So, with this big personality of mine comes a little drama. And a little over-exaggeration. And a smidge of crazy.
Although, I blame it all on the fact that I am raising a 12 year old girl and 13 year old boy.
THE BOY-
1. I can't understand what the heck he's saying. Mix mumbling with the fact that he won't look me in the eye to speak, and I have to ask him up to 4 times to repeat himself. I have determined from this that he is going to fail at job interviews and wont be able to support a family.
2. My boy is not very lovey. Hugs are like kryptonite to him, and when I text him I love him, he texts me back "k". I have already put him and his (hypothetical) wife in couples therapy because of his inability to be affectionate.

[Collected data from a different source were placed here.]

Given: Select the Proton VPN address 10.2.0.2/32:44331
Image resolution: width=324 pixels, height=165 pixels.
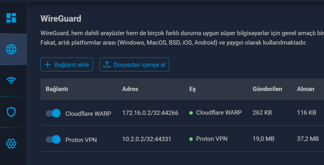Looking at the screenshot, I should (x=147, y=139).
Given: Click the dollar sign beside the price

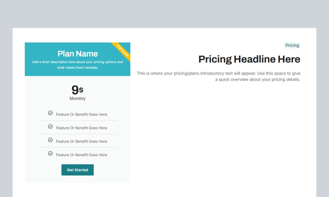Looking at the screenshot, I should pyautogui.click(x=81, y=90).
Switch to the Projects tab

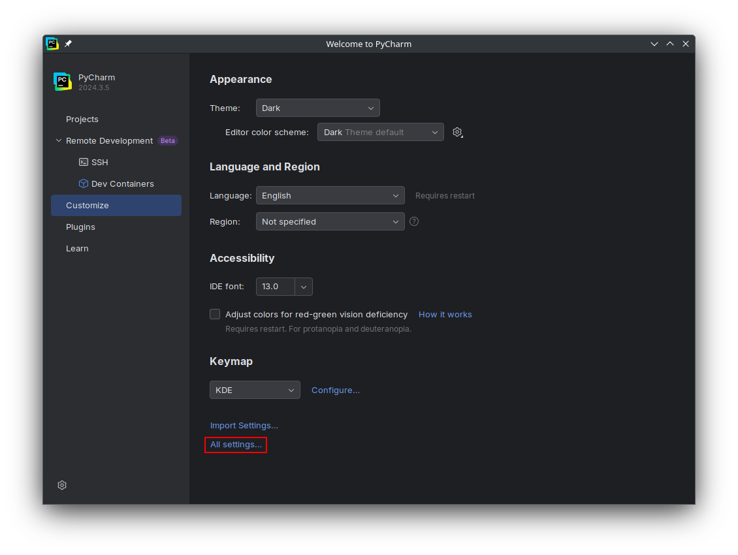[x=82, y=119]
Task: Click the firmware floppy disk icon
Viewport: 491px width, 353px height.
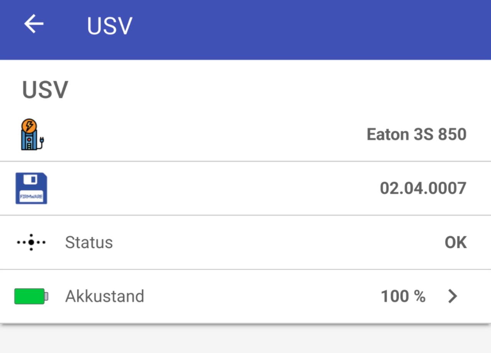Action: coord(31,188)
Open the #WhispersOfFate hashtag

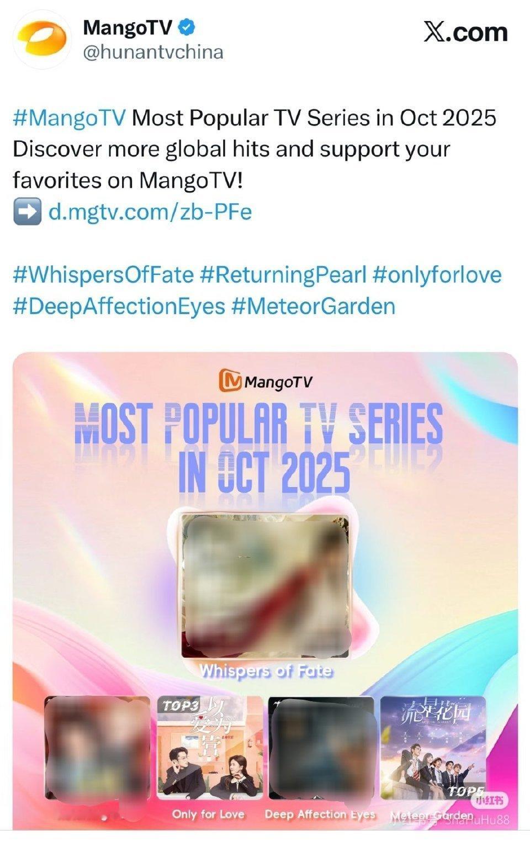click(x=103, y=274)
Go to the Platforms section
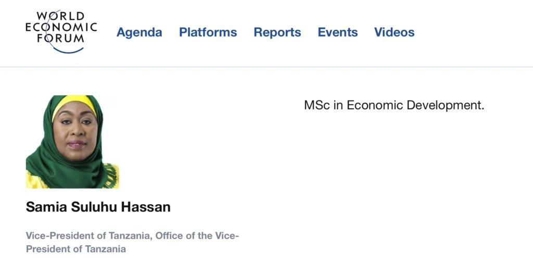 (208, 32)
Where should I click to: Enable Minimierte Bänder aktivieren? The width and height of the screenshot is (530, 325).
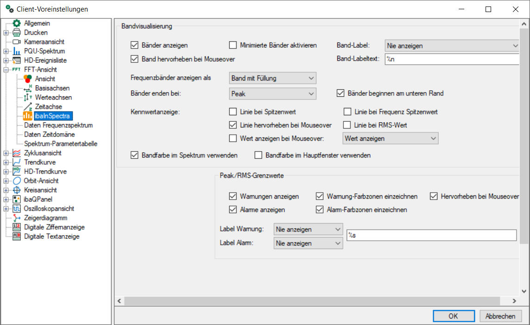[x=233, y=45]
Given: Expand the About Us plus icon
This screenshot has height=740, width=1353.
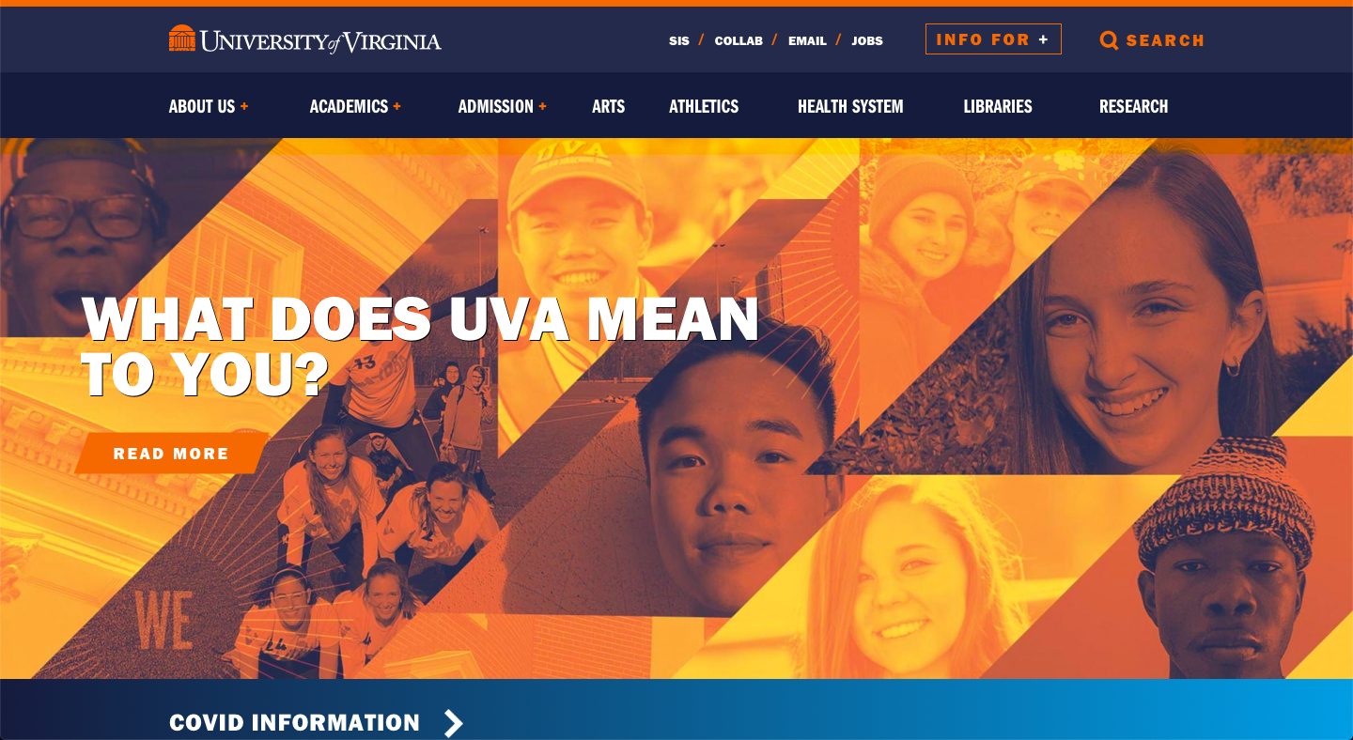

3. He's a slob. I imagine that his mission companion will hate him sorely (and write home about it) and Jordan's whole mission will be a battle of wills over who's towel is on the floor.
THE GIRL-
1. My daughter, who is a talented volleyball player, wants to quit. This burns me up to my very core, being that I was a latch key kid and would have LOVED to have the opportunities she has. I worry that she will quit when things get hard/boring, and will not follow through. That she won't have the benefit of accomplishing HARD things. So, I imagine she doesnt go to BYU like I want her to, quits her freshman year, and works at Walmart where she meets her stocker husband and they ask to live with us. Yeah, thats NOT gonna happen.
It is so HARD to not get all worked up about the decisions they are making! The ugly truth is much of the time I want them to be the people that I WANT THEM TO BE! Isn't that horrible?
I realize that I turned out fine without being a star athlete ( I was successful in cheerleading, but soooo badly wanted to be in softball, more respect). I think its because only now at 35, I am figuring out who I AM, who I want to BE, and I want to save them the work, and just give them all the answers.
And given the fact that I can't have caffine anymore, you can only imagine how much harder raising kids is going to be!